Led by hilariously acerbic frontman Dick Valentine, the band’s relentless work ethic results in roughly an album a year (they're up to eight now with the just-released Heartbeats & Brainwaves), followed by marathon tours to promote them. As a result, these boys are no strangers to the Key Club in Los Angeles. Friday night was the latest stop on the Sunset Strip, and despite little fanfare for the new record the club was packed in anticipation of Detroit's finest making their celebrated return.
If you’re not familiar with Electric Six beyond that silly "Gay Bar" song, all you truly need to know is that they are an intentionally gaudy celebration of the absurd, embracing disposable culture through a romantic lens and manipulating it to serve their disco-metal synth pop whims. This music is best for the kind of dancing one would only do after a trip to the costume store and about nine mojitos.
Taking the stage in suits and smiles on Friday night, Valentine, Tait Nucleus, Percussion World, Johnny Na$ional, the Colonel and Smorgasbord got to work warming up the crowd with the snappy synth wash of new track "French Bacon," which roars to life in live performance in ways only hinted at on the new album. We were then led through an alarmingly sexy set of the band’s numerous danceworthy hits, inducing laugh-along audience participation with signature jam "Danger! High Voltage" and the latest number to achieve immortality, "Down at McDonnelzzz":
Dick Valentine is the musical equivalent of a faith healer on snark-laced ecstasy, an undisputed king of deadpan non-sequitor one-liners and master of ceremonies.

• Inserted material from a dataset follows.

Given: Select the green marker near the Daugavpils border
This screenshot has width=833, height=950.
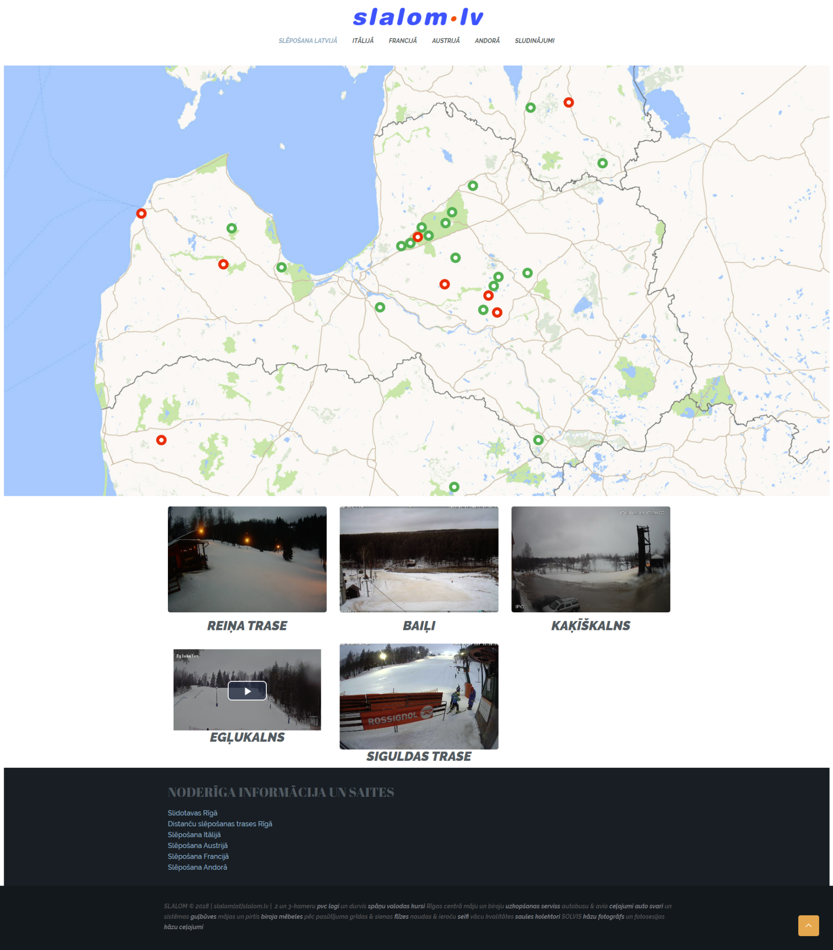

His knack for the obtusely hilarious narrative is truly the cornerstone of the band’s essence, and the sincerity with which he hugged the entire audience after the show was as humbling as it was awesome.

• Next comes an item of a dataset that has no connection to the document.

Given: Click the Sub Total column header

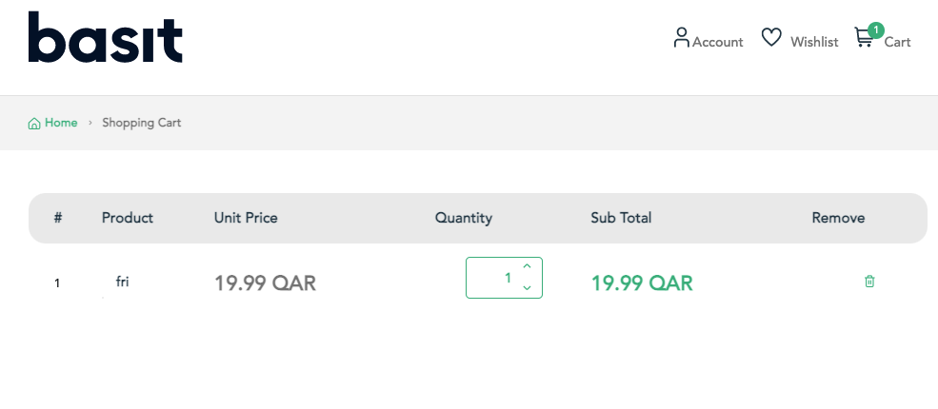Looking at the screenshot, I should pyautogui.click(x=621, y=218).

What makes Electric Six unique is that they’re masters at taking you places you’re not sure you really want to go, that feeling you get just before the acid really kicks in, that discomforting hyperawareness where you’re not entirely sure if things are meant to sound/look/feel the way that they do. But you know there's no turning back. You've bought the ticket, now take the ride.
With Electric Six, it's always a good trip.